Giving Siri Superpowers

It’s no secret that digital assistants in 2023 are clunky and stale. Siri has lost its edge, while Alexa and Google Assistant were thrown at every wall to see where they might stick. Each of them responds to a limited set of instructions, making them only as useful as the number of commands one can memorize. While it’s clear that generative AI and digital assistants will converge at some point, I’m too eager to wait.

So I’m building “Use Your Brain”, an Apple Shortcut that relays queries from Siri to OpenAI’s GPT-4 LLM and returns the results through Siri’s own interface. It will be a simple implementation to start, just enough for a single prompt-and-response interaction with GPT-4. Once I have the basic concept working, I’ll consider how to expand it to be more practically useful.

ChatGPT is just a web interface for GPT-4, so I’ll be using the OpenAI API to interact with the LLM. Their documentation is well-written, as is the API. Authentication is done by passing an API key as a bearer token, and the endpoint I’m using is for chat completion, which at the time of writing is https://api.openai.com/v1/chat/completions. Chat completion allows one message or an entire conversation to be passed to it, so I can use the same endpoint later when I’m ready to expand the shortcut’s functionality to allow for conversations.

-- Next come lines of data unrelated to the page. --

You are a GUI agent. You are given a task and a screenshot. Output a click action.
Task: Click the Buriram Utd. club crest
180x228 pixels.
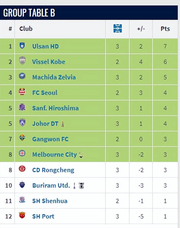[22, 185]
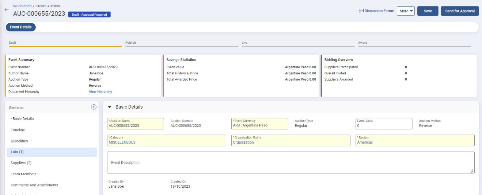This screenshot has width=482, height=195.
Task: Click the back arrow icon
Action: tap(6, 10)
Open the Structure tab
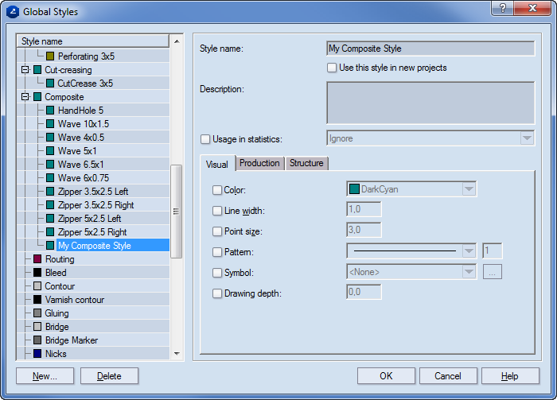This screenshot has width=557, height=400. coord(306,163)
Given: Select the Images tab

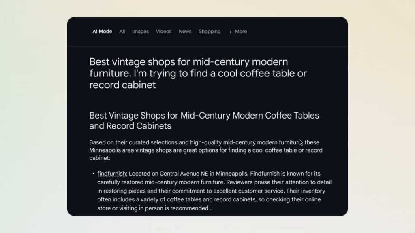Looking at the screenshot, I should point(140,32).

The endpoint only requires two parameters in the request body, model and message. Model is an identifier for the particular OpenAI model to which message should be passed. In this case, the value will be “gpt-4”. The message will be a string containing the prompt to GPT-4. I’ll also be including a token parameter which will be set to 2048; this tells GPT-4 the maximum nummber of tokens to generate in the response. One token is approximately equal to four characters of English text, so one hundred tokens is roughly equal to about seventy-five words. I’m setting this value to a high number to avoid any potential issue with messages being cut off, but I’ll also pass a system message along with the prompt that will tell GPT-4 to keep its answers concise:

You are a helpful personal assistant designed to be used through Apple’s Shortcuts. The user may be interacting with you via speech-to-text on their device, so your responses must be concise and able to be read aloud within 20 to 30 seconds.

The API returns a JSON response with a number of properties:

id
object
created
model
choices
- index
- message
- finish_reason
usage
- prompt_tokens
- completion_tokens
- total_tokens

For this use case, I’m only interested in choices, which contains one or more responses from the LLM. Other information included in the response body, such as the reason the response finished generating, how many tokens were used in the prompt and in the completion, and the total tokens used by the conversation may be useful later in multi-prompt conversations.

I haven’t yet determined in what cases there might be more than one object within choices, but when a user converses with ChatGPT, the interface presents an option to regenerate a response, which I suspect is related. I’ll assume that only one response is returned by the LLM, so I’m targeting it with choices[0].message.content. Its value is a string containing the actual message I’m looking for.

Then it’s as simple as displaying that value in an alert followed by a dialog asking the user if they would like to send another prompt. If so, the shortcut restarts, otherwise it exits.

So far in testing, this shortcut has worked remarkably well and fairly quickly across all devices and modalities that support Shortcuts, whether it’s while I’m hands-free with AirPods in, or working around the house and asking questions through a HomePod.

Multi-prompt conversations are the biggest upgrade I foresee at the moment, but even with single, isolated prompts this shortcut is proving to be very useful.